Advantages of sampling
Transforming a sound into numbers involves several advantages. The information is stable and 
no matter how many copies are made or how great the distance it is sent, it will always remain 
the same. There may be a distortion in the means carrying it but the correction systems possible 
ensure that the information will be preserved because, unlike an analogue signal, the support is 
not the information. An easy analogy is an old picture book in which the images have probably been 
ruined by time and so the information contained therein is irremediably distorted. Yet despite the 
characters fading, the text perfectly preserves the message with no distortion of its meaning.
Problems of sampling
Transforming an analogue signal into a sequence of numbers has two limits. The first is related 
to the sampling frequency which must be at least double the maximum frequency of the original 
signal (Nyquist theorem). A signal with a frequency of 10,000 hertz (vibrations per 
second), must be measured at least 20.000 times a second. The second is the error introduced 
by the precision used in saving the value of the width of the signal. Using a finite number 
of possible values of the signal, it is impossible to represent the infinite values of the 
original analogue signal. The maximum difference possible between the original and the memorized 
value is called quantization error. It is inseparable from the sampling process but is reduced 
with an increase in the number of levels used to represent the signal.
Sound sampling
Humans can hear frequencies between 20 and 20.000 hertz so a sound simply needs to be sampled 
at a minimum frequency of 40.000 hertz for no information to be lost. Our ear also has difficulty 
recognizing minimal differences in the volume of sound and accepts as the absolute equivalent of 
the original a signal sampled with a range of a million values (or 20 bits). Most people notice 
no difference using a range of 65.000 values (two bytes or 16 bits), which is the sized used by 
ordinary compact discs.
Digital telephony
With the arrival of computers and digital electronics in the 1950s, the telephone companies 
studied the possibility of using digital voice transmission to improve transmission quality 
and use existent telephone lines more efficiently. In 1954, EPSCO produced the first valve 
circuit able to convert an analogue signal to digital,(ADC analogue to digital converter). 
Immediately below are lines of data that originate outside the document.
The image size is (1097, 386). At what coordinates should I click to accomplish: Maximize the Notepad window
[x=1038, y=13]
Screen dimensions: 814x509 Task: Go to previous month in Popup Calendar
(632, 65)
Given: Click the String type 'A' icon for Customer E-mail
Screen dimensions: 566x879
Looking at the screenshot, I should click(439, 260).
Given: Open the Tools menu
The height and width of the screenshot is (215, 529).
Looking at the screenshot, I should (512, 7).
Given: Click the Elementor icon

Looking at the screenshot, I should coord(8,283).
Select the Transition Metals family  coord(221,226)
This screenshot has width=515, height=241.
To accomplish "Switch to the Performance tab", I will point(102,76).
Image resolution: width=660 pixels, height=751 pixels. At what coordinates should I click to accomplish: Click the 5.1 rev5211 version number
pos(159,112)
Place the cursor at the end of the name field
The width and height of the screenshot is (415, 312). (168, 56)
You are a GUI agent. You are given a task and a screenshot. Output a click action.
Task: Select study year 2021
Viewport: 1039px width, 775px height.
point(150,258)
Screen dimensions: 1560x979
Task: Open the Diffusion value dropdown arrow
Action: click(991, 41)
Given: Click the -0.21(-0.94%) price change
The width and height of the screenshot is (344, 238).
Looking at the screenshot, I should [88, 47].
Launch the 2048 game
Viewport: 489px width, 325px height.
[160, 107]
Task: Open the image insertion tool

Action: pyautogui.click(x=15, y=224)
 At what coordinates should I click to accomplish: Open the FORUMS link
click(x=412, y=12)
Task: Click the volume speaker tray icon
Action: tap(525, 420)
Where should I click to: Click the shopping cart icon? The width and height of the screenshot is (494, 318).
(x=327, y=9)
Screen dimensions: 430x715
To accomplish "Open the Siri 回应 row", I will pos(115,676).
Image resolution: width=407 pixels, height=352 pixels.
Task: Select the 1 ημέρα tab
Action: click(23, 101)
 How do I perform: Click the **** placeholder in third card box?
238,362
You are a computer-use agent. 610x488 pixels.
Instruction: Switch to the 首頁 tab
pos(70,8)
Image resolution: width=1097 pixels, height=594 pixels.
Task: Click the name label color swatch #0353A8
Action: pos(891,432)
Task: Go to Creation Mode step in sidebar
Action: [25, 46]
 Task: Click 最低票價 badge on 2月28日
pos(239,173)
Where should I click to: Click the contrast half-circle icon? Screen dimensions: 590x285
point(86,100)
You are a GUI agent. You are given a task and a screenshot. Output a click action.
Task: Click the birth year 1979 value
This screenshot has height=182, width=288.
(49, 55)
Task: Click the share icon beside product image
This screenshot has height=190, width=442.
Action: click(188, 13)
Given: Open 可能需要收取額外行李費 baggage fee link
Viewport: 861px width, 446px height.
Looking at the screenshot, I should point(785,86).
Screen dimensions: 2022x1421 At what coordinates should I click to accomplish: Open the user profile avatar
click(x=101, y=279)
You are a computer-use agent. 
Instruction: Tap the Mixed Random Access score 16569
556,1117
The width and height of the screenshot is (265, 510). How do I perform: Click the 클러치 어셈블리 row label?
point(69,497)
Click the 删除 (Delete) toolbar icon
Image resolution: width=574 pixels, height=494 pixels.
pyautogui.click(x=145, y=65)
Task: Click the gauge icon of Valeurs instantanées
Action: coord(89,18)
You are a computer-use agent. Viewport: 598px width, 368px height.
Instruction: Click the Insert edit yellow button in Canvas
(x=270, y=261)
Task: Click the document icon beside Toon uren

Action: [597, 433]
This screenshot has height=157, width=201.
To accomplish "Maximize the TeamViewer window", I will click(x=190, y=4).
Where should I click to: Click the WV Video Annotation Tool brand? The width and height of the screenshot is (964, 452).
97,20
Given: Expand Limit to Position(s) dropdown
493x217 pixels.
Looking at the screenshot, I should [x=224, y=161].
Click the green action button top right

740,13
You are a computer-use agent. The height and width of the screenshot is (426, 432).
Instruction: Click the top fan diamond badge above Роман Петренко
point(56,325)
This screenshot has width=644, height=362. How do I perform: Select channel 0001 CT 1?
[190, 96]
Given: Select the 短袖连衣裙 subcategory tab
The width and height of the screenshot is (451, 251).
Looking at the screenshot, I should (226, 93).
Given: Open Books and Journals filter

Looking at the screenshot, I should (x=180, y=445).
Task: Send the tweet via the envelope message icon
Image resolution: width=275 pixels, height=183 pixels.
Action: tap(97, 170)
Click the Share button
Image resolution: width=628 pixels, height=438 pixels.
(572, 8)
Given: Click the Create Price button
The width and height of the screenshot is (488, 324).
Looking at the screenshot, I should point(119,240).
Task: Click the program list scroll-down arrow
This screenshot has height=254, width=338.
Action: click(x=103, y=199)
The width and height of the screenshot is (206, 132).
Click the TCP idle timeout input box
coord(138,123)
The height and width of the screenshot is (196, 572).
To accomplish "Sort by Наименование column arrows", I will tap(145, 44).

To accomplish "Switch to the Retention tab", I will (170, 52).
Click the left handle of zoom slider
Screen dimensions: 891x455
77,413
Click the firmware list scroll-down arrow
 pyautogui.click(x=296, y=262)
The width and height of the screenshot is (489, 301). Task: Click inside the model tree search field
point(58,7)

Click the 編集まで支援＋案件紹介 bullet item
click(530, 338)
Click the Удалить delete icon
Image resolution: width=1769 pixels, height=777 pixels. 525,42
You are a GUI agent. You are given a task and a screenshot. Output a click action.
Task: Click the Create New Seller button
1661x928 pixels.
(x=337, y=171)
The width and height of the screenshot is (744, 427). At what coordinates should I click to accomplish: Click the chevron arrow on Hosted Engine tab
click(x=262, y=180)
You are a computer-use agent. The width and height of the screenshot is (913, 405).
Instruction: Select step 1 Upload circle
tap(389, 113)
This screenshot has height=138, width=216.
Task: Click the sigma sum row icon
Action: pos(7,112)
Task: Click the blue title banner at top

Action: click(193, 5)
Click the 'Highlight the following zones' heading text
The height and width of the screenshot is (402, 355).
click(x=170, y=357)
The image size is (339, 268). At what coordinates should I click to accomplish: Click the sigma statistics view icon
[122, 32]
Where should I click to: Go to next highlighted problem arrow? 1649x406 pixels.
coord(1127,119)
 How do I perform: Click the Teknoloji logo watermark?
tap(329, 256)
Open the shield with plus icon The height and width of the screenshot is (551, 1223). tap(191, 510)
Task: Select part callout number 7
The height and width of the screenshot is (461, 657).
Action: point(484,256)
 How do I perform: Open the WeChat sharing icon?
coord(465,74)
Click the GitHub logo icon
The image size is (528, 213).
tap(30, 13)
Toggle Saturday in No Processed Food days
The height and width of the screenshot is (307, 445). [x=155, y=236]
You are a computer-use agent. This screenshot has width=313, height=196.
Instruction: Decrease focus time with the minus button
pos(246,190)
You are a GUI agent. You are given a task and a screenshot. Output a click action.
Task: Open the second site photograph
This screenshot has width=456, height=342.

In 1962, the first commercial digital voice transmission system was introduced, known as T1. 
Transmission used a technology called PCM(pulse code modulation)with 8,000 measurements of a 
conversation per second with a precision of one byte, hence a maximum of 256 levels recognized 
and resulting traffic of 64.000 bits per second (64Kbps). Each T1 could  carry 24 voice channels.
Sound compression
Every written document has a certain degree of redundancy which increases its size. Redundancy 
makes reading and interpretation easier. It can be reduced by using acronyms or abreviations but 
these make reading less easy. These rules can be applied if they are known by those reading the 
document. Documents in digital format may also be redundant. Over the past 50 years, mathematicians 
have produced methods of compression able to reduce their size. There are two categories: the first 
preserve the original information of the document; the second create an approximation of it and 
are used to compress images and sounds which are better able to tolerate a slight distortion 
as a tradeoff for greater compactness (lossless and lossy compression).
Lossy compression
Humans recognize a limited range of sounds both in frequency and width and possess selection 
mechanisms which exclude some sounds when others are present. For example, a sound at low volume 
produced when there is also a sound of greater width and at a similar frequency is not perceived 
by the brain. This is known as masking. These imperfections are at the basis of theories on the 
compression of sound. Unperceived frequencies thus have no influence on hearing and are eliminated 
from the original digital signal which can be subjected to the inverse procedure and so create a 
sound similar to the original which will be perceived as a good approximation of it.
Compression in telephony
The spread of digital telephony as of the 1970s persuaded telephone companies to make enormous 
investments in sound compression technologies which promised more efficient use of existent 
lines and hence a considerable reduction in the cost of a single conversation.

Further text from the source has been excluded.